**What the task requires**
Pick out and copy each line of the material below that contains the word "should", matching its case exactly.

— begin Information provided —

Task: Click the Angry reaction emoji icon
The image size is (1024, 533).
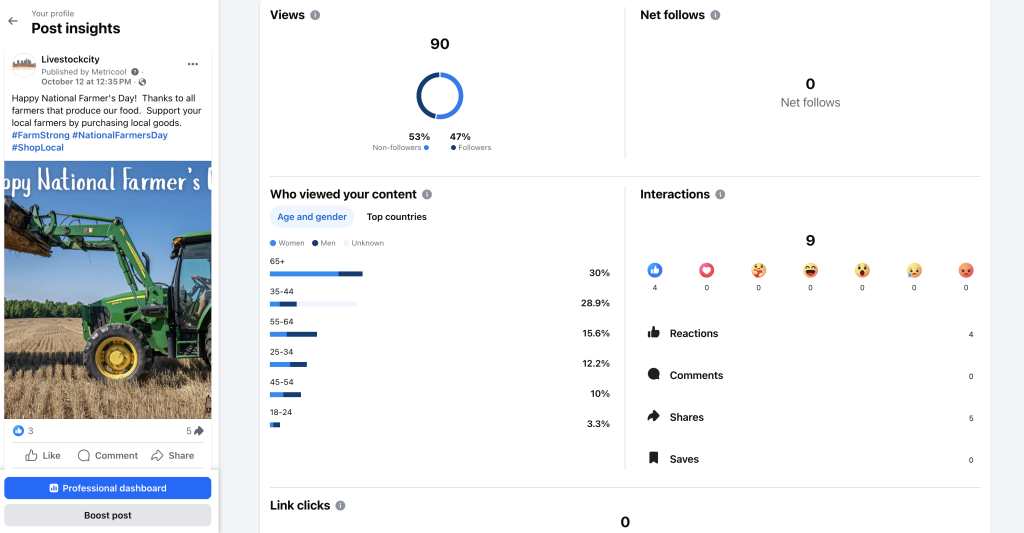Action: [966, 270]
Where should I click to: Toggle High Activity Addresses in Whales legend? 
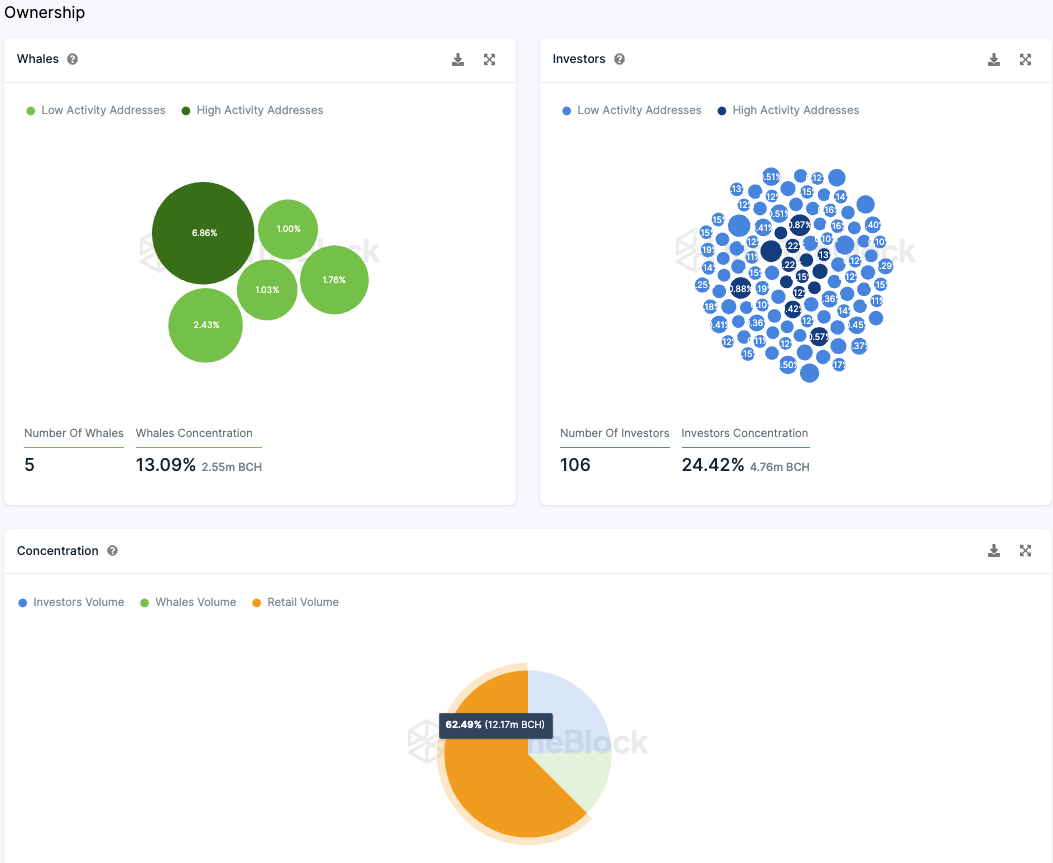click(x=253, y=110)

— end Information provided —
— begin Information provided —

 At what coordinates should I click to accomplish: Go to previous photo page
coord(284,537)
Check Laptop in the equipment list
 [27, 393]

— end Information provided —

**Written answer**
Where should I click to: Toggle High Activity Addresses in Whales legend? 
 At what coordinates should I click to accomplish: Go to previous photo page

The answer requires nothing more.